Protected Species Surveys
Wildwood Ecology can undertake a survey of your land (or proposed land purchase) for badgers, as part of a Preliminary Ecological Appraisal. Detailed subsequent surveys to inform appropriate levels of mitigation or compensation for a development licence application can also be performed.
Badger surveys methods include searches for signs of badger activity and presence (setts, paths, latrines, scratch markings, recent digging, and nesting debris).
For further information on our badger
or other protected species surveys,
call us on 029 2002 2320
Badgers legislation and protection
Badgers and their setts are protected in England and Wales under the Protection of Badgers Act 1992, making it illegal to:
- Wilfully kill, injure, take, possess, or cruelly ill-treat a badger;
- Damage/destroy/obstruct their setts; or
- Disturb a badger in a sett;
Sentences include six months imprisonment and/or a fine of up to £5000 (per badger).

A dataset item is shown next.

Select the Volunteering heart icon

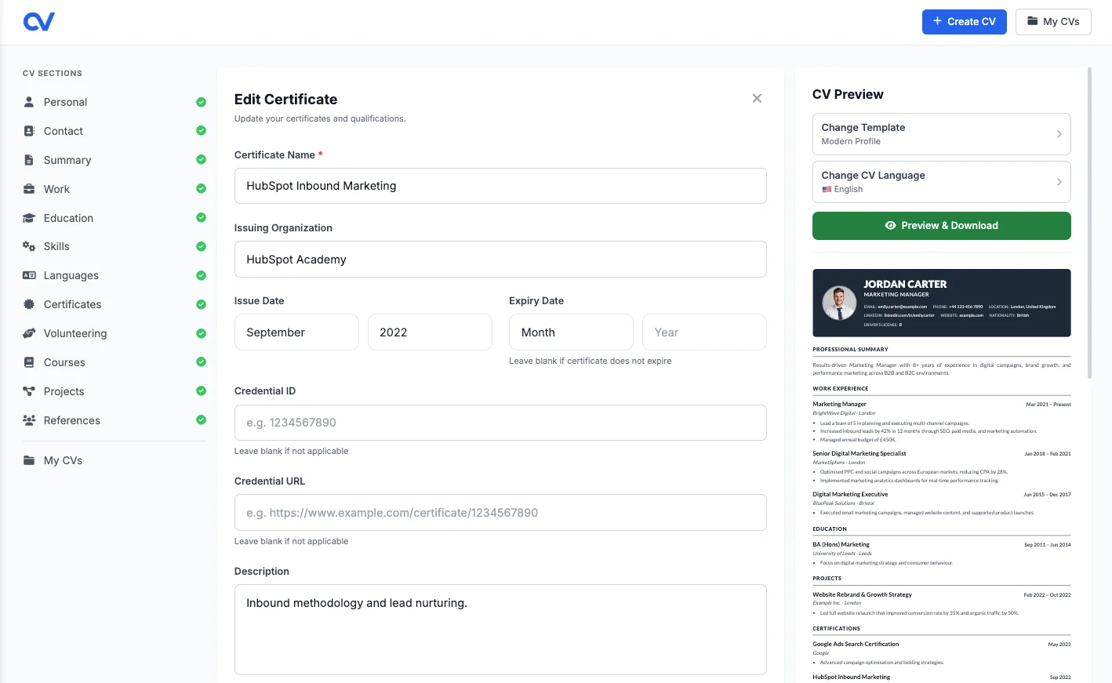point(29,333)
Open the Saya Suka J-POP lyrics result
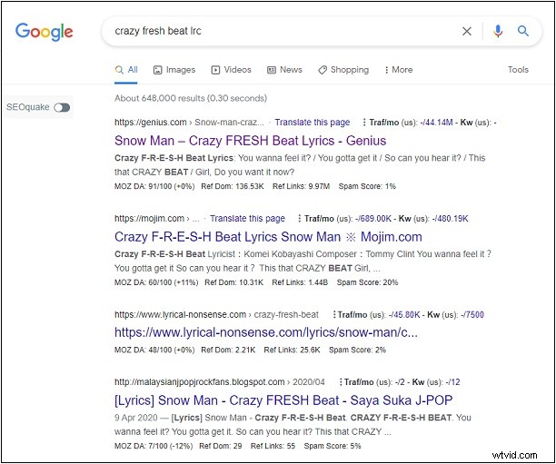Viewport: 556px width, 464px height. [283, 400]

The legislation is primarily based on animal welfare, protecting badgers from baiting and other persecution; it also encompasses development activities such as road and housing developments, forestry and agricultural operations.
It is important that proposed developments take adequate account of badgers at the planning stage in order to ensure that badgers will not be affected or, where a licence is required, that appropriate mitigation measures can be implemented and positive impacts maximised.
Licences are issued by a Statutory Nature Conservation Organisation (e.g. Countryside Council for Wales or Natural England) to permit legitimate developments or activities that would result in a disturbance or other offence being committed, which would otherwise be illegal. These are restricted to specific purposes, and full ecological survey information would be required.
Did you know
- The European badger, Meles meles, is widespread throughout the UK. They are elusive nocturnal animals, feeding largely on earthworms and insects.
- Badgers are burrowing animals and live in social groups in holes (setts) formed by series of underground tunnels and chambers.
- Each group of badgers controls its own territory, comprising main setts, smaller outlier and auxiliary setts, well-worn paths, and a series of latrines marking the boundaries.
- Setts are usually built into slopes and can be found in rural and suburban areas within features such as hills, road/rail embankments, field boundaries under the roots of trees and hedges, caves, mines, rubbish tips, and gardens.